Mi objetivo al escribir es hacer sentir y sentir yo, que para eso soy un egoísta y creo que hay que serlo más en las cosas correctas. Quiero tocar, es una necesidad humana, quiero tocar a cuantos más mejor, porque otra vez el egoísmo. Dicen que no puedes ser escritor sin tener mucho de eso.

Quiero hacer sentir lo que yo siento cuando estoy leyendo o soy testigo de una buena historia. Que me da una envidia terrible y unas ganas de ponerme a crear en ese mismo momento, para hacer lo mismo que los buenos hacen conmigo. Ese no sé qué y que me cambien de alguna manera.

Es el enorme poder de una historia bien contada y nada puede igualar eso.

Hace poco leí que, tras el estreno de la serie Gambito de dama, se habían apuntado más mujeres a ajedrez durante ese mes que en los últimos 5 años.

Es genial, y ni siquiera me parece uno de los ejemplos más potentes de lo que puede lograr una buena historia. Ya vimos la semana pasada lo que podían hacer las muy mediocres, de hecho.

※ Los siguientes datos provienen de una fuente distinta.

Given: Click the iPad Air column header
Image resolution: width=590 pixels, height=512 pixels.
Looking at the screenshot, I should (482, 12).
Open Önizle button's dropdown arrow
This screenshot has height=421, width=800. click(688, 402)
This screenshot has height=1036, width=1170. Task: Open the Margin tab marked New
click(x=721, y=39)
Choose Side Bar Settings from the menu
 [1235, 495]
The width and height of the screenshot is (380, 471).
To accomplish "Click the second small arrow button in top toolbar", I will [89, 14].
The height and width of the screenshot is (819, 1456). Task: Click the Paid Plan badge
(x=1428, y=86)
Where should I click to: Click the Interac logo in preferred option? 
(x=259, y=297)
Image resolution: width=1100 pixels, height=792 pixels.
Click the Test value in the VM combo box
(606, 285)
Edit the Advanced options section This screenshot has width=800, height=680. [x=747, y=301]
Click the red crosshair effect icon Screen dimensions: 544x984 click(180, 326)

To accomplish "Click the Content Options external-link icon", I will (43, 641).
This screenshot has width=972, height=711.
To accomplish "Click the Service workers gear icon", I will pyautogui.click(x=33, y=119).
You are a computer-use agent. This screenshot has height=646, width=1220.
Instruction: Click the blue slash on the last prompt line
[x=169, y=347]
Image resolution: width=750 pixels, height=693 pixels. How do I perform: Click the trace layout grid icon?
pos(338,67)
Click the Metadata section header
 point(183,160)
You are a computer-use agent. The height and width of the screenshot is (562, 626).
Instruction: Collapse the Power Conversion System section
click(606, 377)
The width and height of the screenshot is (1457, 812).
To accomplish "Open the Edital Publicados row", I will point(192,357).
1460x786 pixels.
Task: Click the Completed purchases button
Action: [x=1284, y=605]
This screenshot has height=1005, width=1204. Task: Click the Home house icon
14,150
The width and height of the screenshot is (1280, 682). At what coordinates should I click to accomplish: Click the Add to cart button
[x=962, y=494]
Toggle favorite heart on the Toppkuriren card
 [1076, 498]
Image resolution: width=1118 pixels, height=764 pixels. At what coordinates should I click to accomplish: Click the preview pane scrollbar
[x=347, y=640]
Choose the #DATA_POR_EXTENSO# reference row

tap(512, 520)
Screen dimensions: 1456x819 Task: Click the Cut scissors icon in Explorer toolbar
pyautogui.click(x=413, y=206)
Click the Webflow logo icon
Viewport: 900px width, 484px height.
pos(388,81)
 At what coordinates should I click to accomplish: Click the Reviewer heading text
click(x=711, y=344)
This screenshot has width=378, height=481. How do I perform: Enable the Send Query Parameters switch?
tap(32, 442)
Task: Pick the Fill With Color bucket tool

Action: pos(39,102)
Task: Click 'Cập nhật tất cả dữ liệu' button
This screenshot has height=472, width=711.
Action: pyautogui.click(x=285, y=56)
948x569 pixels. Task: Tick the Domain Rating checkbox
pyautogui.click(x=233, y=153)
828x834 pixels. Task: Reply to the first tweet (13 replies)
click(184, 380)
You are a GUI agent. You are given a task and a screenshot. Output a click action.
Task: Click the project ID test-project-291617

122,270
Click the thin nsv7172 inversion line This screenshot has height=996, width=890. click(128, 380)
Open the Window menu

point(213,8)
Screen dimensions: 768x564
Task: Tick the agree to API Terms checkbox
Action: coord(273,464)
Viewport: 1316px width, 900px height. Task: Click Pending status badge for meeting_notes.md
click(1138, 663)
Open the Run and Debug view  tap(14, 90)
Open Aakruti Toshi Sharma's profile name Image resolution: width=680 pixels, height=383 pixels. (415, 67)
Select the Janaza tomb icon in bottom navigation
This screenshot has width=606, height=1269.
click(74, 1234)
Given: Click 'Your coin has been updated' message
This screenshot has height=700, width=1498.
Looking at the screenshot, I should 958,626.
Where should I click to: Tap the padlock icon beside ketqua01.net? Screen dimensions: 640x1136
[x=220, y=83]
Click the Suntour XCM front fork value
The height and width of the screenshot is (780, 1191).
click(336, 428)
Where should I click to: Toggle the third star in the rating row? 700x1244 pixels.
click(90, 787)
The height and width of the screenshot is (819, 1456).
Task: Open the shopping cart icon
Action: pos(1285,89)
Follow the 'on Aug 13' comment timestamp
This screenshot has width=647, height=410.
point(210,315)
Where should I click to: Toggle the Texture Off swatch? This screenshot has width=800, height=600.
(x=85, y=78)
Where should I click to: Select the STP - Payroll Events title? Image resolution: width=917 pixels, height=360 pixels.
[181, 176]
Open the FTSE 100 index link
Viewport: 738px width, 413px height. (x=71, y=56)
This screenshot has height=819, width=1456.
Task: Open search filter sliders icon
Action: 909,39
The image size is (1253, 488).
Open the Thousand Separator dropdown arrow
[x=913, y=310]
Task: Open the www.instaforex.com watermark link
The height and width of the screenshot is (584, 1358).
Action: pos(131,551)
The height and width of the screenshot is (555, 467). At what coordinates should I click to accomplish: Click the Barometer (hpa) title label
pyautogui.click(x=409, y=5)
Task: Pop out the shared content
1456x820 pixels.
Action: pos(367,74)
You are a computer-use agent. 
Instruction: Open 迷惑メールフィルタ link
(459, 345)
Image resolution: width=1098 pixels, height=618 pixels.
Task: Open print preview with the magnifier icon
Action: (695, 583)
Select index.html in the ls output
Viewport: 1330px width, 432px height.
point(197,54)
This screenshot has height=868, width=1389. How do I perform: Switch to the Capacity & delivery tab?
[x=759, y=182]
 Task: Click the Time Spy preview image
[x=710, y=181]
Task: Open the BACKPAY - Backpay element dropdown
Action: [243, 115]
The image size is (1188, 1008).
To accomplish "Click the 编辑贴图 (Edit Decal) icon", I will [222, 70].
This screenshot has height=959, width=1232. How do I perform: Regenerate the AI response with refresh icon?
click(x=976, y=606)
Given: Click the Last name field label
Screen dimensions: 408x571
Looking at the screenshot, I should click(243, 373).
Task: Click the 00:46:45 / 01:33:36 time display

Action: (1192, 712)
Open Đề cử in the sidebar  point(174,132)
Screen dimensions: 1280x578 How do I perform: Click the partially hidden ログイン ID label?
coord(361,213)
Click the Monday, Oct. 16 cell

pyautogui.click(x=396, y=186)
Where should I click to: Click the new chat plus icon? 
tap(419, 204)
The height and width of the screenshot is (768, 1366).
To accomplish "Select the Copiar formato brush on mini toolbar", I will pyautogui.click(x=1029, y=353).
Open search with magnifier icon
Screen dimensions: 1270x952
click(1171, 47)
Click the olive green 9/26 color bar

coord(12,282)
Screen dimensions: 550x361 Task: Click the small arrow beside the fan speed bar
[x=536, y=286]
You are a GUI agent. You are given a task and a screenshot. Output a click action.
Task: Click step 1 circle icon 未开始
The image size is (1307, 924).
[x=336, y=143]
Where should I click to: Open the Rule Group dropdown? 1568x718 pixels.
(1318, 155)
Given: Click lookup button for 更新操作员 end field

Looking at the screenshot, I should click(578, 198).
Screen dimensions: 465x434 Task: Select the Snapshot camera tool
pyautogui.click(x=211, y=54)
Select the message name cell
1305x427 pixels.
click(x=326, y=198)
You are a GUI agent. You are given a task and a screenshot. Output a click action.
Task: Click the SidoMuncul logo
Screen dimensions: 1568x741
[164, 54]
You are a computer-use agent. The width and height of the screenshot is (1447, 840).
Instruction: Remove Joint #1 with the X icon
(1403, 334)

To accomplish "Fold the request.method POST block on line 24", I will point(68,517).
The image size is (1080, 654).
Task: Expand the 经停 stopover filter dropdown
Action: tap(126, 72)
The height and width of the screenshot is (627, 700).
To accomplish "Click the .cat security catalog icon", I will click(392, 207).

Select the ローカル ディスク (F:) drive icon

Cada uno tiene sus razones para escribir y estas son las mías, desprovistas ya de todas esas fantasías que rodean al oficio. Porque no son más que eso, sueños de fama, adoración, estilo de vida y malditismo insoportable. Humo de cigarro bajo las luces de Montparnasse hace cien años.

A lo mejor esas son las razones y cuentos que me trajeron hasta aquí, pero ya hicieron su función y cayeron como dientes de leche. Lo que importa son las razones que hicieron que me quedara a este lado del Sena, a pesar de que ninguna de esas ilusiones románticas de la escritura fueran ciertas o me hicieran mejor contador de historias.

Una vez me dijeron que ya no había nada en la escritura, ni prestigio, ni dinero, ni rastro de toda esa mística del escritor de otros tiempos. Aquello ya terminó hace mucho, a lo mejor ni siquiera existió en primer lugar. Esa sería otra buena señal, porque si me quedo al lado de la escritura a pesar de eso, sé que la quiero de verdad y ella a mí. La escritura es suficiente, no necesita artificios para que alguien la elija.

Creo que ese es un anhelo honesto que compartimos todos.